My design elective class worked with Duke Center for Advanced Hindsight. Our primary goal was to help people with low-incomes save for emergencies. Our design goal was a tangible product with an application. We defined low income as any household (in the US) that makes under 50k a year. The design challenge was based off the research that most households in the US and abroad are underprepared for an emergency. About 42% of Americans would sell something or borrow to cover $400 unexpected expenses. 
The process included: initial research and prototypes, then feedback from the center, interviews with credit unions that specialize on programs for low-incomes, more feedback, and final iterations. To help with the process we also made a flowchart that visualized all parts of the project that we were working on: the scenario, the tangible product and the application. This was a helpful way for us to see how all the parts worked together. 

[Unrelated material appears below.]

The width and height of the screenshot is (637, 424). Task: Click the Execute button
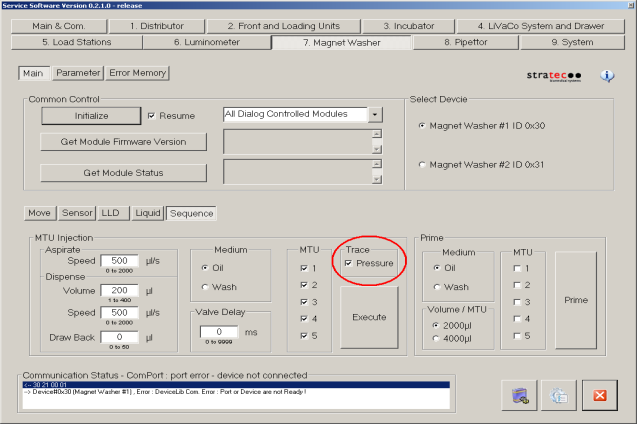(369, 315)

We provided the Center for Advanced Hindsight with two different kinds of deliverables that work with each other. The first was a tangible product we called ViGo (visualizing goals) that acted as a "nudge." It would provide regular interactivity, feedback, integration into daily life. The application, called SaMa (save more/save money), would show progress towards savings and is portable when making savings decisions. We created short-term, long-term and emergency savings within these products. 

The tangible product would be placed in a preferred vicinity of the home (desk, bedroom, kitchen). The member could choose a picture of what they want to save for that day. The motion sensor would wake the frame up and prompt the member to save. When the member does save it will make a noise of coins falling. 

The application would be synced with the frame. This is the platform that the member can carry around on a daily basis. This is where the member can check progress, transfer money, and set savings goals.